If three is not a crowd, I could use a lesson, Iwould chip in on bait and bring beer! :letsparty


----------



## bwhite55 (Oct 13, 2007)

i just read a post from tx-sharkfishing. it was a guide to get newbies into shark fishing for medium sized sharks from the surf. I'd be down for helping get the equipment(got 2 big game reels, one's a spinning reel and one's a bait caster, want to get a different rod for the spinning reel tho) help out w/ camping gear if anybody is interested in putting together a crew to go out at least once or twice a month.


----------



## Sgt SeaSick (Jun 1, 2009)

Im n o pro, but have been doing alot of research on the topic, and would be more than willing to hook up and we can figure out the science of this thing together. I am really wanting to try it out this weekend, say friday evening or something. Let me know, I have a Penn 9/0 that should do the trick. I just dont have a kayak to yack our bait out. I can get my hands on some bonita though.


----------



## fishheadspin (Jun 9, 2008)

i have 3 yaks but i am in TN. nothing for me to come down and give it a try some weekend. i have been wanting to try sharkin for a while now.


----------



## Sgt SeaSick (Jun 1, 2009)

Let me know when you want to come down. I dont have a spare room at teh moment due to the Mother -in-outlaw is down for a while but I can hook up a room for the weekend for youon the AIr Force Base for really cheap.


----------



## saltfisher1 (Oct 8, 2007)

> *bwhite55 (5/31/2009)*i've always been interested in shark fishing. i would be interested in buying the bait if somebody who shark fishes from surfwants to show me how its done.


What area are you in?


----------



## jaceboat (May 5, 2008)

i would help guys. i dont know exactly what im doing and dont have much experience but i have been taught somethings by some of the regular shark guys on here(in person)and know pretty much whats going on. i have a raft but i dont really have the equipment thats why i dont really shark fish much. i have a 4/0 though that can and has been used.


----------



## bwhite55 (Oct 13, 2007)

awesome. this weekend might be doable. i've got a garage sale i'm holding on the 13th, other than that i'm good. do you have access to camping gear as well?


----------



## John Becker (May 2, 2009)

I'd definitely be interested if I could be of use. Have a canoe and john boat at my disposal if it helps.


----------



## bwhite55 (Oct 13, 2007)

i think if we get a team together, each bringing something different to the table, it'd be good, and be a great way to meet people on the forum, ie...somebody w/ a canoe like you, somebody that knows how to find mackeral and pomps, somebody to "lead", etc....i'd be down for whatever tho. want to plan on maybe meeting up this weekend?


----------



## bwhite55 (Oct 13, 2007)

> *saltfisher1 (6/1/2009)*
> 
> 
> > *bwhite55 (5/31/2009)*i've always been interested in shark fishing. i would be interested in buying the bait if somebody who shark fishes from surfwants to show me how its done.
> ...




i live in beulah, can go from fairhope or gulf shores if thats good sharking all the way to destin or further. it don't matter to me...


----------



## bwhite55 (Oct 13, 2007)

> *jaceboat (6/1/2009)*i would help guys. i dont know exactly what im doing and dont have much experience but i have been taught somethings by some of the regular shark guys on here(in person)and know pretty much whats going on. i have a raft but i dont really have the equipment thats why i dont really shark fish much. i have a 4/0 though that can and has been used.

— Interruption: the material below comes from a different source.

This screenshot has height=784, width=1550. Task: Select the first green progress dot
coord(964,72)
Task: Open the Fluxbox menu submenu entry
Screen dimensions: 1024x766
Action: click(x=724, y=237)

any experience is welcome, and any partners are welcome too. i might save up to get a used senator if i can find one @ a good price. besides that, i have a rig that i can use for lighter tackle.


----------



## Sgt SeaSick (Jun 1, 2009)

I woul dthink saturday night woul dbe good if the weather is good. We would definately need someone that could get the bait out to deeper water though. Other wise it would be a large waste of time. Bunch of guys just sitting on beach wondering what next. I have plenty of camping gear. Next question is where to set up shop. I live in Navarre, so Im good out to P-cola.


----------



## bwhite55 (Oct 13, 2007)

becker and jace both showed interest and both have the ability to get the bait out there w/ either a canoe or raft. i'm down for whereever from perdido to navarre. if you want, we can set up shop on fri evening and go through the night, all day sat and through the night and call it quits on sun mornin. how does that sound?


----------



## Jdsika (May 15, 2009)

I'm fairly new to the game myself, but I've been 3 or 4 times in the last month or so with a buddy of mine that has been doing it a long time. We've landed a couple of 5'+ blacktips the last couple times we've gone. Going to try again Wednesday afternoon into the evening. We usually start off with some bonita, run at least one line out 150, 200 yds and then catch a few ladysfish or mullet for some fresh bait. We have been going off the beach just east of opal beach and have had very good luck. 

One trick I have learned that works great is what to use as a "weight". We bring some bricks or find some chunks of asphalt from the road washouts. Tie the weight off to the leader swivel about 8 or 10 feet using some 8lb test.Run the yak out, drop your bait, thenthe weight in behind it. Holds the bait in place great and when you hook up, the shark breaks the weight off when it runs. We are slowly building our own artifical reef..lol.Not sure if this is common knowledge or practice, but it works great for us. Just an idea for you guys that are are going to give it a shot.


----------



## Sgt SeaSick (Jun 1, 2009)

Interested in having one more on wednesday. I can get a hold of some bonita Im sure of it. I have a Penn 9/0.


----------



## Jdsika (May 15, 2009)

PM sent Sgt.


----------



## local_hooker (Mar 17, 2009)

I am planning on doing some shark fishing on Thurs. Anybody want to come ? I live in the Destin area. I have been thinking all day what I would do if I hooked one by myself. I am totally new when it comes to shark fishing but my plan was to get a bucket of fish guts from the fish market for chum, troll for a few bonita for bait and then anchor up and let the slick begin. I have been told 100 yards west of the sea buoy inbetween the fist and second sand bar is best. 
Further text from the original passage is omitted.